March 06, 2024 | London,UK
Melaku Tadesse Abebe
Gondar University Hospital, Ethiopia
Melaku Tadesse Abebe is a highly motivated, diligent, and competent Senior Expert public health professional specialist with intensive and programmatic knowledge and skills in HIV, TB-HIV, and MDR TB management. He has good leading and coordinate knowledge and skill of projects and handing emergency problems in programs. He can bring positivity, encouragement, and a creative mentality to any team, as seen by my track record of success. He pride on myself on taking part in coordinating projects, Monitoring and evaluation, giving consultancy service in the management of TB, TB/HIV and DR-TB training and research advisory. He have more than 6 publications.
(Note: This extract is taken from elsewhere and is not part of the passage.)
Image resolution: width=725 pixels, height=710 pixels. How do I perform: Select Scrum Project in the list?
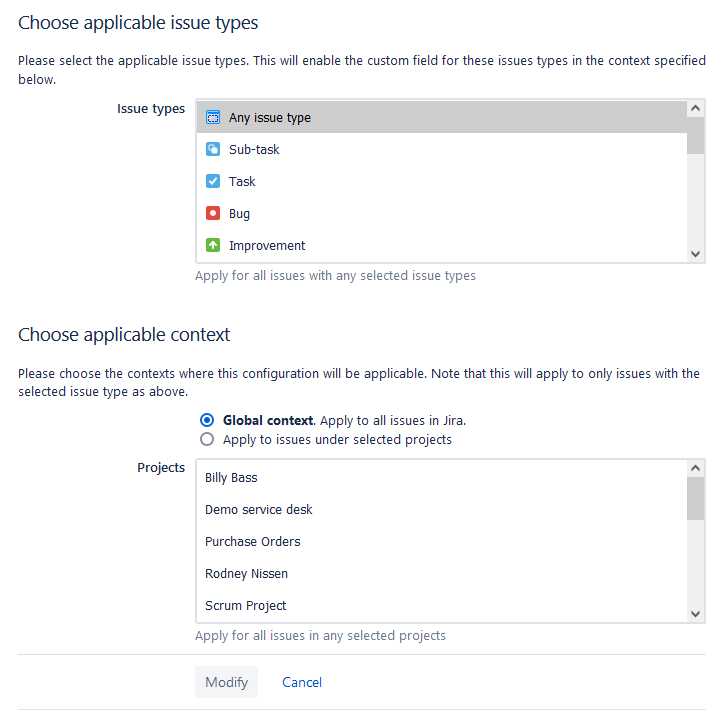coord(245,606)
Background: Due to a single infectious pathogen, tuberculosis (TB) is the world’s second greatest cause of mortality. The majority of TB deaths happen during the intensive phase of treatment. The purpose of this study is to determine the incidence and predictors of in-hospital mortality in adult TB patients. Method: A 4 year retrospective follow-up study was conducted among 200 admitted adult TB patients at the university of Gondar hospital from September 1, 2017 to September 30, 202l. The Cox proportional hazards model was used to calculate the hazard ratios (HR). The Kaplan-Meier method was used to compute survival rates. Cox regression models were used to determine the predictors of mortality. Results: This study enrolled 200 adult TB patients. Among these 60 (30%) died, 140 (70%) censored with overall incidence of death rate of 165 (95 percent CI: 128, 213)/10,000 days of observation. A multivariate Cox regression analysis revealed that patients with a low WBC count at baseline (AHR=3.16, 95% CI: 1.55, 6.41) and bedridden patients (AHR=3.49, 95% CI: 1.83, 6.66) independent predictors of in-hospital mortality among adult TB patients. Conclusions: This retrospective study found that hospital mortality among adult TB patients is high in public hospitals in northwest Ethiopia. Patients with a low WBC count and who were bedridden at the time of presentation were independent predictors of in-hospital mortality.